— BEGIN RECORDS SHOWN —

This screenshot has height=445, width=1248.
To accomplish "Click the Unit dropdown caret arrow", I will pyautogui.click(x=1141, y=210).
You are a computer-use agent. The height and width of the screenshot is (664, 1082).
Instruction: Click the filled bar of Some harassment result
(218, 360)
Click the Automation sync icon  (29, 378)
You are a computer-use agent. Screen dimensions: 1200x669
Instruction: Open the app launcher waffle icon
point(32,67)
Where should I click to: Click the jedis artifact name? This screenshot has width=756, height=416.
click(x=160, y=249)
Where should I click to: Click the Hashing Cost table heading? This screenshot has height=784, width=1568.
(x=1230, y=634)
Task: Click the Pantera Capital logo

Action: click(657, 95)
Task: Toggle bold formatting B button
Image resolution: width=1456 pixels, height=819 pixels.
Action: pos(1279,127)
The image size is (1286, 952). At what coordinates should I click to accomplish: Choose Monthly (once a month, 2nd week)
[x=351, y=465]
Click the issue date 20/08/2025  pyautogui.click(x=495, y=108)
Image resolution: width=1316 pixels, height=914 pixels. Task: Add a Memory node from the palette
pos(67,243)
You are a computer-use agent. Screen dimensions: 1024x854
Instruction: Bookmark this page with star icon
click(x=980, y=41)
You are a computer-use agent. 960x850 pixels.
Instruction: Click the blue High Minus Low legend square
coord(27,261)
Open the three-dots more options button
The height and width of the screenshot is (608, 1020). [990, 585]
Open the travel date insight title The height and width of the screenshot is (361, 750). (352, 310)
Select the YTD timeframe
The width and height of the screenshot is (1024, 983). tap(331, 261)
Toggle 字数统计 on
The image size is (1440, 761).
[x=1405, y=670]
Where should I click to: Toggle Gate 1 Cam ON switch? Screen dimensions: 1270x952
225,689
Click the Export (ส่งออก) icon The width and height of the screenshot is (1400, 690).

— END RECORDS SHOWN —

*STATED TASK*
Reproduce all of the material above, substituting "Command" for every occurrence of "Instruction" and changing nothing else.

*WRITTEN SOLUTION*
This screenshot has height=445, width=1248.
To accomplish "Click the Unit dropdown caret arrow", I will pyautogui.click(x=1141, y=210).
You are a computer-use agent. The height and width of the screenshot is (664, 1082).
Command: Click the filled bar of Some harassment result
(218, 360)
Click the Automation sync icon  (29, 378)
You are a computer-use agent. Screen dimensions: 1200x669
Command: Open the app launcher waffle icon
point(32,67)
Where should I click to: Click the jedis artifact name? This screenshot has width=756, height=416.
click(x=160, y=249)
Where should I click to: Click the Hashing Cost table heading? This screenshot has height=784, width=1568.
(x=1230, y=634)
Task: Click the Pantera Capital logo

Action: click(657, 95)
Task: Toggle bold formatting B button
Image resolution: width=1456 pixels, height=819 pixels.
Action: pos(1279,127)
The image size is (1286, 952). At what coordinates should I click to accomplish: Choose Monthly (once a month, 2nd week)
[x=351, y=465]
Click the issue date 20/08/2025  pyautogui.click(x=495, y=108)
Image resolution: width=1316 pixels, height=914 pixels. Task: Add a Memory node from the palette
pos(67,243)
You are a computer-use agent. Screen dimensions: 1024x854
Command: Bookmark this page with star icon
click(x=980, y=41)
You are a computer-use agent. 960x850 pixels.
Command: Click the blue High Minus Low legend square
coord(27,261)
Open the three-dots more options button
The height and width of the screenshot is (608, 1020). [990, 585]
Open the travel date insight title The height and width of the screenshot is (361, 750). (352, 310)
Select the YTD timeframe
The width and height of the screenshot is (1024, 983). tap(331, 261)
Toggle 字数统计 on
The image size is (1440, 761).
[x=1405, y=670]
Where should I click to: Toggle Gate 1 Cam ON switch? Screen dimensions: 1270x952
225,689
Click the Export (ส่งออก) icon The width and height of the screenshot is (1400, 690).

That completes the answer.